# Mountainbike Downhill, Freeride, Dirt > Training: Fahrtechnik, Kraft, Ausdauer, Ernährung >  Anfänger-Biker - Tipps zu Fahrtechnik, Grundkurse, gute Strecken, Bikeparks

## Mountainbiker85

Hallo liebe Bikerfreunde,

Ich bin auf dem Gebiet wie Downhill, Freeride, Enduro noch blutiger Anfänger und habe noch wenige bis keine Bikeerfahrung im Gelände / Bergstrecken.

Daher würde ich mich über Tipps zu Fahrtechnik, Grundkursen in meiner Nähe (Raum Hannover, mehr zu Hildesheim in Niedersachsen), gute Strecken zum Üben in der Nähe und anfängerfreundliche Bikeparks freuen.

War aber vor etwa 2-3 Wochen mal im Bikepark in St. Andreasberg und habe mir ein DH Bike ausgeliehen und bin auf den Strecken 1-3 (MSB-X-TRAIL) gefahren, was mich schon sehr aufgrund der mangelnden Erfahrungen gefordert hat. Spaß macht es mir in jedem Fall :-). Aber ich brauche wie schon geschrieben noch Fahrtechnik. Für meine Region (zwischen Hildesheim und Hannover) gibt es nicht so viel Anspruchsvolles aus dem Downhill, Freeride, Enduro Bereich.

Hohe Sprünge und schwierige Passagen (technisches Gelände) traue ich mir auch noch nicht zu.  

Wenn ich wieder in einen Bikepark fahre, werde ich mir wieder ein Leihbike ausleihen (mein "Scott Genius 30 BJ 2010 Carbon" ist für den Bikepark wohl nicht so gut geeignet und eher ein Allmountain-Bike, was mir für meine bisherigen Verhältnisse auch immer gereicht hat) und denke mal einen Grundkurs für sicheres Fahren und Bremsen im Gelände machen.

Gruß

Mountainbiker85

----------


## da bigkahuna

www.amazon.de/Mastering-Mount.../dp/0736083715

----------


## Mountainbiker85

Danke für den Weblink.GrußMountainbiker85

----------


## greenwhite

Ich hatte mir das Buch seinerseits ebenfalls zugelegt und es hat mir sehr weitergeholfen.

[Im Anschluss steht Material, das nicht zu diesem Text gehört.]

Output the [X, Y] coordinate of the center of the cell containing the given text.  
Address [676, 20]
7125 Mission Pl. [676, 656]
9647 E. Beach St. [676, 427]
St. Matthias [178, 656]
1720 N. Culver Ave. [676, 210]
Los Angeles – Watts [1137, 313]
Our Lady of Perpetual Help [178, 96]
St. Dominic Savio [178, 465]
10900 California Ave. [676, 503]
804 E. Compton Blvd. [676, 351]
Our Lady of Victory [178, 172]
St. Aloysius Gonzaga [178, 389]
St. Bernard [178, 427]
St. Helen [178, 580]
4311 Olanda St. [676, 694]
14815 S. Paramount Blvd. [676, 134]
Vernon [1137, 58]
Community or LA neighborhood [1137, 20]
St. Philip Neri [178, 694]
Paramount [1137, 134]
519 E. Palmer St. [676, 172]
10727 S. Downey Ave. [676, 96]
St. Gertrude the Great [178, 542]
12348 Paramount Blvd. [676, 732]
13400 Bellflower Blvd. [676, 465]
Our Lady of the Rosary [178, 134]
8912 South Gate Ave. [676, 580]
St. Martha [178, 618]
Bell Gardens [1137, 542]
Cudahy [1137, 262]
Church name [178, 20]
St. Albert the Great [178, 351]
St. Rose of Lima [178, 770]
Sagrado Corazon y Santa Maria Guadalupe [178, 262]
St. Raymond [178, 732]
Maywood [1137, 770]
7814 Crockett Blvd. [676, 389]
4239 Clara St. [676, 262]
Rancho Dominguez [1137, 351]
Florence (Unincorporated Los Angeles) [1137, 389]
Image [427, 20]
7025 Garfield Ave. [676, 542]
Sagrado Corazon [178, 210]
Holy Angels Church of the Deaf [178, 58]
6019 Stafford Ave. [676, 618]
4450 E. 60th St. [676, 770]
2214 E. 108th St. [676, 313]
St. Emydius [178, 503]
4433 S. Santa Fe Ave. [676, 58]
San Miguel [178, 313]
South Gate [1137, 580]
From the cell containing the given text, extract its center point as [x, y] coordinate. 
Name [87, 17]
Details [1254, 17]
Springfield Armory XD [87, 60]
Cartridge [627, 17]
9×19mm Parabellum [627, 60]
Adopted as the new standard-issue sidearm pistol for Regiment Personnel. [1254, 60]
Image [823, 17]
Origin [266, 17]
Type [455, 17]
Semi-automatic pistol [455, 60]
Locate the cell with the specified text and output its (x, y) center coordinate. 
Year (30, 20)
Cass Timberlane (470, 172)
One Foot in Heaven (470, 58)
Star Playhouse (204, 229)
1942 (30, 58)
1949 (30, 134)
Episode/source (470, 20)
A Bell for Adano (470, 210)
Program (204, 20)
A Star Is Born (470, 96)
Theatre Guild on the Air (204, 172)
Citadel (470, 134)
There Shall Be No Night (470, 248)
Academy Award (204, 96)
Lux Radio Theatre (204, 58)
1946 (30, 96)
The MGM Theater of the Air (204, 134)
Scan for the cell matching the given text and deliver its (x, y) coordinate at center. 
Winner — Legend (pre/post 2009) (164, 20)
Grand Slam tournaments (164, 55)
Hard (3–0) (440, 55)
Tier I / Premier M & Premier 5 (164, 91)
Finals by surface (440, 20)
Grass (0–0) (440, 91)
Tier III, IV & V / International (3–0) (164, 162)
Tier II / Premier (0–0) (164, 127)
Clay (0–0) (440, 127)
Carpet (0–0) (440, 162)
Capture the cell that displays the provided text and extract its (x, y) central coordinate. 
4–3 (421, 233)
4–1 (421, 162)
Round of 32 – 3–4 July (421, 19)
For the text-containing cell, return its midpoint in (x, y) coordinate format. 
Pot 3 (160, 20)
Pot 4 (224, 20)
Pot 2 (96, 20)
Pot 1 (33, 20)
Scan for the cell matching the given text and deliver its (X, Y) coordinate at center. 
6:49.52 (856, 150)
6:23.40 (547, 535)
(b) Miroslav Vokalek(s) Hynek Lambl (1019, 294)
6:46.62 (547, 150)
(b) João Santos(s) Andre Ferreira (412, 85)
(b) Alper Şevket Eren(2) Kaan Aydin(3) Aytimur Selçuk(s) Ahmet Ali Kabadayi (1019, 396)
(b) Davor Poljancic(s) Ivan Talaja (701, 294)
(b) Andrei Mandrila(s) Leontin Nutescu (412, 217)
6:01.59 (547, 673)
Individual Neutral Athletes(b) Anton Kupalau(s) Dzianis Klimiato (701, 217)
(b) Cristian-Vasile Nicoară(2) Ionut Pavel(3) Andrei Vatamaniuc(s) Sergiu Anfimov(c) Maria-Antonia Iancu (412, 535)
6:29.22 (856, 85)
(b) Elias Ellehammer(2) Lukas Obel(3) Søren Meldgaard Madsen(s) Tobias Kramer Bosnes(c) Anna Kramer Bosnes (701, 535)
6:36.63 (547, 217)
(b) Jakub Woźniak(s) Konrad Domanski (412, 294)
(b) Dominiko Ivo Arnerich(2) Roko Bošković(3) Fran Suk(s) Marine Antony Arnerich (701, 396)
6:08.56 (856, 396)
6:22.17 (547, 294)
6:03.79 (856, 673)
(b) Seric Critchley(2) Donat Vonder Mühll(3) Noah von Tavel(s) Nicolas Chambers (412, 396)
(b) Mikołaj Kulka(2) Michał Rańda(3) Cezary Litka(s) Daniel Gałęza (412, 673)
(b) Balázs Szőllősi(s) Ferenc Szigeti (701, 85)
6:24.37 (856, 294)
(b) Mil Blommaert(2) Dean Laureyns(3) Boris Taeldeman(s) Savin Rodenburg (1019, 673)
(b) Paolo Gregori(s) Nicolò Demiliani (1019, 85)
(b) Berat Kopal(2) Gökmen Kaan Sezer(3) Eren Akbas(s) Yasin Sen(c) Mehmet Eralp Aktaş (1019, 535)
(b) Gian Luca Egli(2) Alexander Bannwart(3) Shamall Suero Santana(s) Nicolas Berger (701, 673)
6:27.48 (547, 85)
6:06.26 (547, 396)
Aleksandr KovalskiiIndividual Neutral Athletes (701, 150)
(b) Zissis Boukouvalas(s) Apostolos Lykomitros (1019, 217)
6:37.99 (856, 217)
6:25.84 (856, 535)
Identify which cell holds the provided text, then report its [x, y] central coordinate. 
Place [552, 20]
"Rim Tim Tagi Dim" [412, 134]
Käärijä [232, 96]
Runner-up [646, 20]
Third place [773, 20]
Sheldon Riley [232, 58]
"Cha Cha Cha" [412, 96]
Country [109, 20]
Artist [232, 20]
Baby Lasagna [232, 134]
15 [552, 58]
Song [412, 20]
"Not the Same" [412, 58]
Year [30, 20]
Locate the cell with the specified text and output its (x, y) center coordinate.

"Mastering Mountain Bike Skills" ist zwar auf Englisch und obwohl ich nie ein Sprachtalent gewesen bin, bin ich gut damit zurecht gekommen.

----------


## firsttime

Gibts denn weitere Filmtipps, so Dokus oder auch Bücher die man gleich mal zum Thema empfehlen kann, bin da auch immer sehroffen und sehe gerne was Neues!

----------


## da bigkahuna

1) Ums o.g. Buch wirst nicht herumkommen....ist mMn das einzige, das innovativ ist.
Alle anderen Bike-Technik-Tips in den Hefteln und anderen Büchern, die ich gelesen habe, kauen immer wieder die gleichen Sachen durch...

2) Youtube...





> Gibts denn weitere Filmtipps, so Dokus oder auch Bücher die man gleich mal zum Thema empfehlen kann, bin da auch immer sehroffen und sehe gerne was Neues!

----------


## Derrstre

Danke auch von mir für den Link, sieht ja mal spannend aus für Anfänger!

----------


## Fluff

Naja, ich finde auf Youtube gibt es deutlich mehr Leute, die ihr Können präsentieren möchten, als dass sie Neueinsteigern etwas beibringen. Bitte korrigiert mich falls dem nicht so ist, aber wirklich Technik und Co. ist doch qualitativ nicht das größte auf Youtube?

----------